The plot of the wavenumber against the lengths of the nodal sets looks pretty close to linear in the eyeball norm!

area = firedrake.assemble(firedrake.Constant(1) * dx(mesh))

import matplotlib.pyplot as plt
fig, axes = plt.subplots()
axes.plot(λs, lengths, label='nodal set length')
axes.plot(λs, λs * area / π, label='lower bound')
axes.set_ylabel('area($\{\phi_\lambda = 0\}$)');

I made a bit of a wild guess here for what the lower bound $c$ is.
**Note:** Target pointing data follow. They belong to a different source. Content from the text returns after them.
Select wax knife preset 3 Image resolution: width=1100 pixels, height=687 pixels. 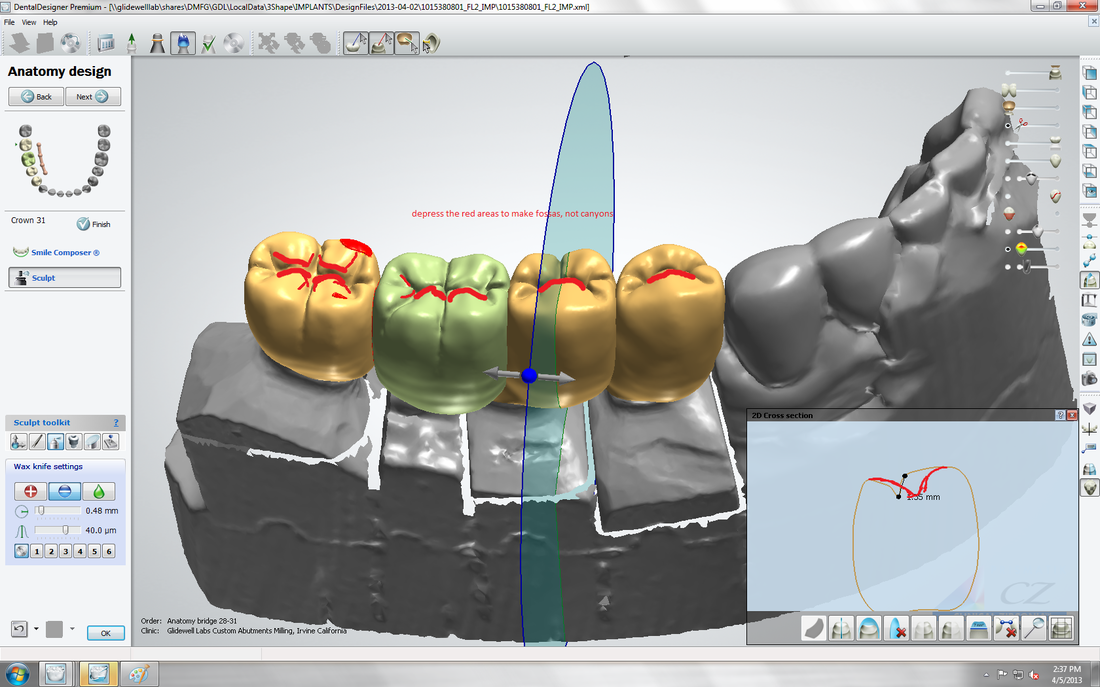pos(64,551)
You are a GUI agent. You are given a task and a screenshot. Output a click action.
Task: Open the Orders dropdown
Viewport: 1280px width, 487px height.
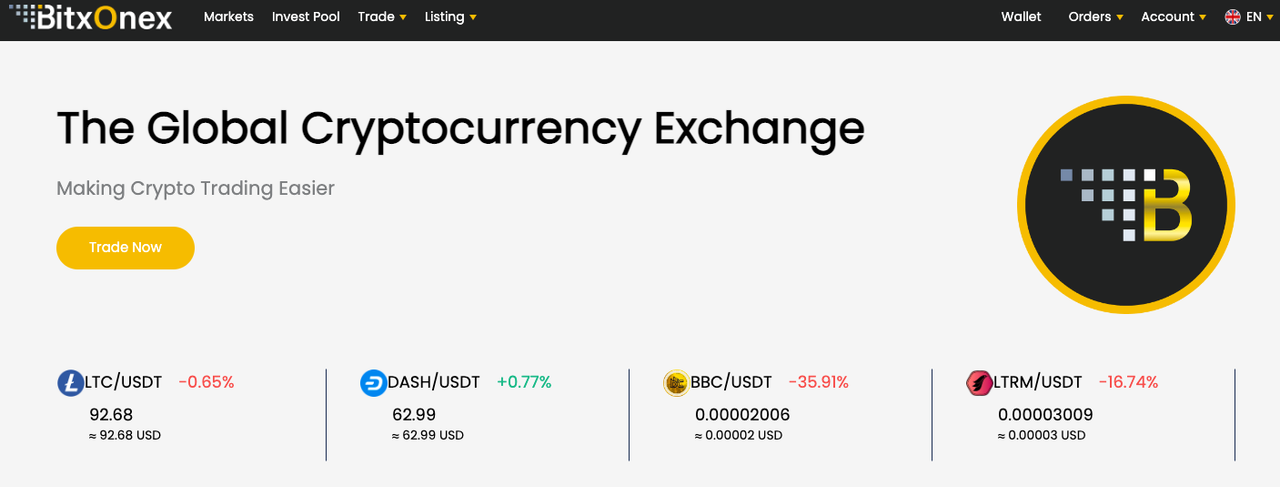[x=1096, y=17]
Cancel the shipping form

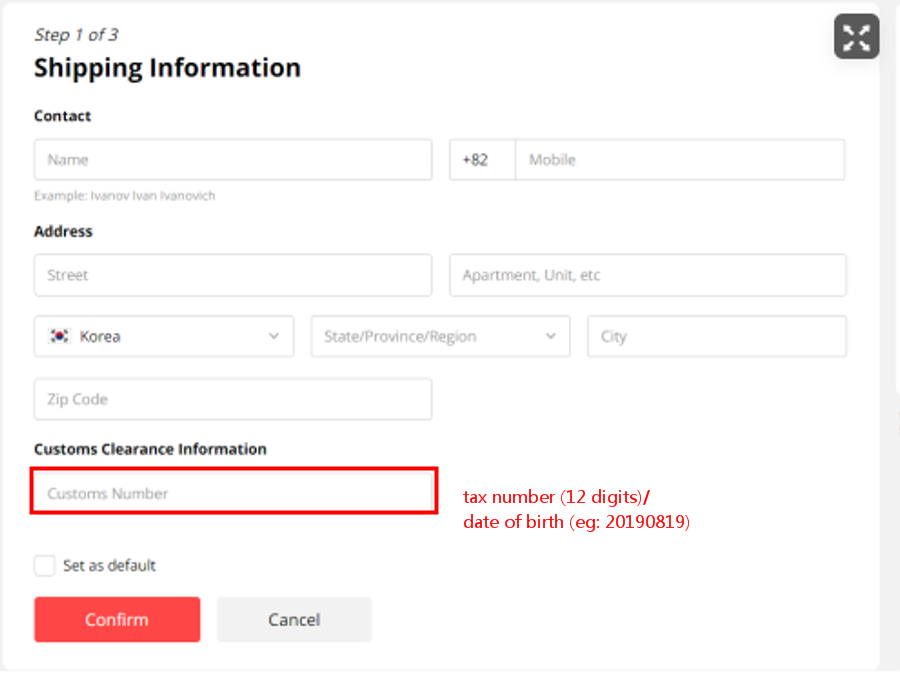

The area of the nodal sets has units of length${}^{d - 1}$ and the eigenvalues $\lambda$ have units of length${}^{-1}$. So for the constants $c, C$ to be dimensionally correct, they would need to have units of length${}^d$, which suggests that they're proportional to the volume of the domain. I get a pretty reasonable lower bound by dividing by $\pi$, which of course happens to be the volume of the unit disk in $\mathbb{R}^2$. It would be a fun experiment to see how well this holds up for other domains or higher dimensions.